Stored items
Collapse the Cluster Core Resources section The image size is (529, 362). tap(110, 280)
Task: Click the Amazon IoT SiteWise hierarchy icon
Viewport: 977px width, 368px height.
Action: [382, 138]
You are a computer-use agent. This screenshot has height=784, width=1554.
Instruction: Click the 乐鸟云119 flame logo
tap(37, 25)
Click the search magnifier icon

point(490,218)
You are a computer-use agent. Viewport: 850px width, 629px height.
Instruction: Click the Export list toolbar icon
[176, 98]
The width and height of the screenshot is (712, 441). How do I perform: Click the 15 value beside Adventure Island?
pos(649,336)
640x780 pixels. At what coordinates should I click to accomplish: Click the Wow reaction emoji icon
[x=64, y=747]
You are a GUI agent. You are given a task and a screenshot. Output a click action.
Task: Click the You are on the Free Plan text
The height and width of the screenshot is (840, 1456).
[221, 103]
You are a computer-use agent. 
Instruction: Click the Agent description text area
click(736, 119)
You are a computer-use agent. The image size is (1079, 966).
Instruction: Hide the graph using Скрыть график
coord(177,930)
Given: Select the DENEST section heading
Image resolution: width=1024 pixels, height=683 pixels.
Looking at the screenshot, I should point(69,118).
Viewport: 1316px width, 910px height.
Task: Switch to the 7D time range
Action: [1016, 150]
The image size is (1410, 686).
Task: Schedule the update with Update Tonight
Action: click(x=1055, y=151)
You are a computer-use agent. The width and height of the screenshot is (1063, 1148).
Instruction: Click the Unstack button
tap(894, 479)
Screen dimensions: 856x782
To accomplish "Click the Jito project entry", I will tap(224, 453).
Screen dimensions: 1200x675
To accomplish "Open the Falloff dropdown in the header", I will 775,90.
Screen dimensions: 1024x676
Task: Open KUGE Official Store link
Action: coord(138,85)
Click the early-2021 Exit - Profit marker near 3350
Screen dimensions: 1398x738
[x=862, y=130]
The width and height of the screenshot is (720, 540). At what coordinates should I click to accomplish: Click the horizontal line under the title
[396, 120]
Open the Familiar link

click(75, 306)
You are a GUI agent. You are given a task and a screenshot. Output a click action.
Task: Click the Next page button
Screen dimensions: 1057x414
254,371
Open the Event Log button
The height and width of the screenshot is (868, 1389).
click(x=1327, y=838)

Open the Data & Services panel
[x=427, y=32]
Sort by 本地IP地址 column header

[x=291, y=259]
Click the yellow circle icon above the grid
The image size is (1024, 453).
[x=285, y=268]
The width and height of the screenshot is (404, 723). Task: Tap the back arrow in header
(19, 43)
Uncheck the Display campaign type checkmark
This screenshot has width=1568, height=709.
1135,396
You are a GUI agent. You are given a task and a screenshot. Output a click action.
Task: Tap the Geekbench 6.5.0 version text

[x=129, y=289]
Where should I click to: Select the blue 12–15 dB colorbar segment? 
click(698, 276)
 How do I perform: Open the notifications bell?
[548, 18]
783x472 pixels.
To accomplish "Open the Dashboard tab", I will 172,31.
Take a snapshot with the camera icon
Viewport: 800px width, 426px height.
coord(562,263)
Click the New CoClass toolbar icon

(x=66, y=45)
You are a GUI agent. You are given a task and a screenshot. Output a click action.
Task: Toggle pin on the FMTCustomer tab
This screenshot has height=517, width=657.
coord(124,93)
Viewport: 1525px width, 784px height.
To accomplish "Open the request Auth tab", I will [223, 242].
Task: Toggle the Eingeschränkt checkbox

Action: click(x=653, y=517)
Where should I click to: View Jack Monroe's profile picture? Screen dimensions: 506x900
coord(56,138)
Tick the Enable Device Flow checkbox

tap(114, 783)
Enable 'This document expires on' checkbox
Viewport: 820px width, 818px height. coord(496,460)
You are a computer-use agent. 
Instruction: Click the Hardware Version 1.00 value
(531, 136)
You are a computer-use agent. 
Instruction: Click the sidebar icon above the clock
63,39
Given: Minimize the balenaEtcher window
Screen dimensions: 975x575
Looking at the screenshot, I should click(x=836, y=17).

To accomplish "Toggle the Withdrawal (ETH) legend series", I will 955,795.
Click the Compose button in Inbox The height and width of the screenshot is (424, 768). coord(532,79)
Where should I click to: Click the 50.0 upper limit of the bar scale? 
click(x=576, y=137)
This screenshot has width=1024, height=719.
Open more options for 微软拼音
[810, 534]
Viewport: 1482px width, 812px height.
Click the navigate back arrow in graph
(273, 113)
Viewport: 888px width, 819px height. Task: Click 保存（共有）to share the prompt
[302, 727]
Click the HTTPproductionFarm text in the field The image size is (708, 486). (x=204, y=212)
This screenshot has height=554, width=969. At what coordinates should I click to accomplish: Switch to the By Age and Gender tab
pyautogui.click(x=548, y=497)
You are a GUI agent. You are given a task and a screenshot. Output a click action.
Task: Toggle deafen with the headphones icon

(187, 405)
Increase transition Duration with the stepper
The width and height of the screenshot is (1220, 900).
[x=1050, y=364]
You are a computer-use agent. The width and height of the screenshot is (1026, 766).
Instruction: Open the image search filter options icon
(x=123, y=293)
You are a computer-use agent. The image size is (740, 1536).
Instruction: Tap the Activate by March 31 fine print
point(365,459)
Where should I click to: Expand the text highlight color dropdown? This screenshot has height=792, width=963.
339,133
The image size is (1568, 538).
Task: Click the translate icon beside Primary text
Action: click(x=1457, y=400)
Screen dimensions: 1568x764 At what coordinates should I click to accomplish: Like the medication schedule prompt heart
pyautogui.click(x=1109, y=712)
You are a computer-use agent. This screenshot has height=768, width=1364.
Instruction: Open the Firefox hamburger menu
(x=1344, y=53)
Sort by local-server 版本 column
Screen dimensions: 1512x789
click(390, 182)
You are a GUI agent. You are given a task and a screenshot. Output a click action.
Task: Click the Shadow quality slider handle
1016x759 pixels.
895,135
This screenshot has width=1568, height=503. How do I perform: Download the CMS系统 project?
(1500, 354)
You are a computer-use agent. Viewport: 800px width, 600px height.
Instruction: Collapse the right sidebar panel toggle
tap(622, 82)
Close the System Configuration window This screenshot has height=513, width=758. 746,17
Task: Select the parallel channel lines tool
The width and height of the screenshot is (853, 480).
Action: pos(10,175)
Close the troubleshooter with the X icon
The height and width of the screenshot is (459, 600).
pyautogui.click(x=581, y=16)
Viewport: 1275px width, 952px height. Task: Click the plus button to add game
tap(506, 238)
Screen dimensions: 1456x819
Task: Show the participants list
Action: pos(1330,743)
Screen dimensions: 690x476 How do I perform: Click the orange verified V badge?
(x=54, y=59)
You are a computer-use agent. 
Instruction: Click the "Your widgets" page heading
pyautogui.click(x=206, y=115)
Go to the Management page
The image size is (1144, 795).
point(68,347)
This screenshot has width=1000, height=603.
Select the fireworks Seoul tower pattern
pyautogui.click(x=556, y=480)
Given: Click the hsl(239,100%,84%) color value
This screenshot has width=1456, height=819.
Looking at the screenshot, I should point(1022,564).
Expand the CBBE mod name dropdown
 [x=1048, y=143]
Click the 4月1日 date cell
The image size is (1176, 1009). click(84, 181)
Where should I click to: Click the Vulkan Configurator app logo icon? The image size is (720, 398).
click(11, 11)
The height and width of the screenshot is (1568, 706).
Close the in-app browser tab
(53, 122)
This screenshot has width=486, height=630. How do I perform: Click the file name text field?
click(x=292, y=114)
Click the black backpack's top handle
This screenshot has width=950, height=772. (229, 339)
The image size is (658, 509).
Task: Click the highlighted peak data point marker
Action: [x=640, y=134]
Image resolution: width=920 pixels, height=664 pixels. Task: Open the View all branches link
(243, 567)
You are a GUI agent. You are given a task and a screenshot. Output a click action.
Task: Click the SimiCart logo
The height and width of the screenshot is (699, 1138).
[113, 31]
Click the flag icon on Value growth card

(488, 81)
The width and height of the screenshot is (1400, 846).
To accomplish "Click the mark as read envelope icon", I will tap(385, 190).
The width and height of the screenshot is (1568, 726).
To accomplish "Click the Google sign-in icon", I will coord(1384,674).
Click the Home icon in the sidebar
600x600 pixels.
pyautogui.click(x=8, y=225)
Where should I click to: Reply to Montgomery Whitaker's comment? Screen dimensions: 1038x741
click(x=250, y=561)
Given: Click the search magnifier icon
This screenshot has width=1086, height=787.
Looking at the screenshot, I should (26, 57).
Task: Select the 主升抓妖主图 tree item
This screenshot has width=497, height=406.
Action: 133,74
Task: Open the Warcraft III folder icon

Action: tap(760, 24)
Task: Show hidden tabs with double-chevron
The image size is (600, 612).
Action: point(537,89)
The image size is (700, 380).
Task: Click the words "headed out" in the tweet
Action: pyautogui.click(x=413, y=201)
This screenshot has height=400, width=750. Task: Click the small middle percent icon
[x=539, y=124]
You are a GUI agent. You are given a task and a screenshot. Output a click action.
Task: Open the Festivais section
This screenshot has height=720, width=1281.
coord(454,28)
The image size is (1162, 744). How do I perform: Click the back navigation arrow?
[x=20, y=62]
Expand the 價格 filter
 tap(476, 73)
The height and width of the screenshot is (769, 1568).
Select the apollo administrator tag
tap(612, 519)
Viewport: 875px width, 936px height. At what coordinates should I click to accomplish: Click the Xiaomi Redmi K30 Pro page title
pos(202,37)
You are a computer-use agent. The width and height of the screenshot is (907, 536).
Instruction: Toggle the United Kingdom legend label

## Task goal
Your job is to copy out every line from the records above that has the word "legend".

## Solution to this problem
To accomplish "Toggle the Withdrawal (ETH) legend series", I will 955,795.
Instruction: Toggle the United Kingdom legend label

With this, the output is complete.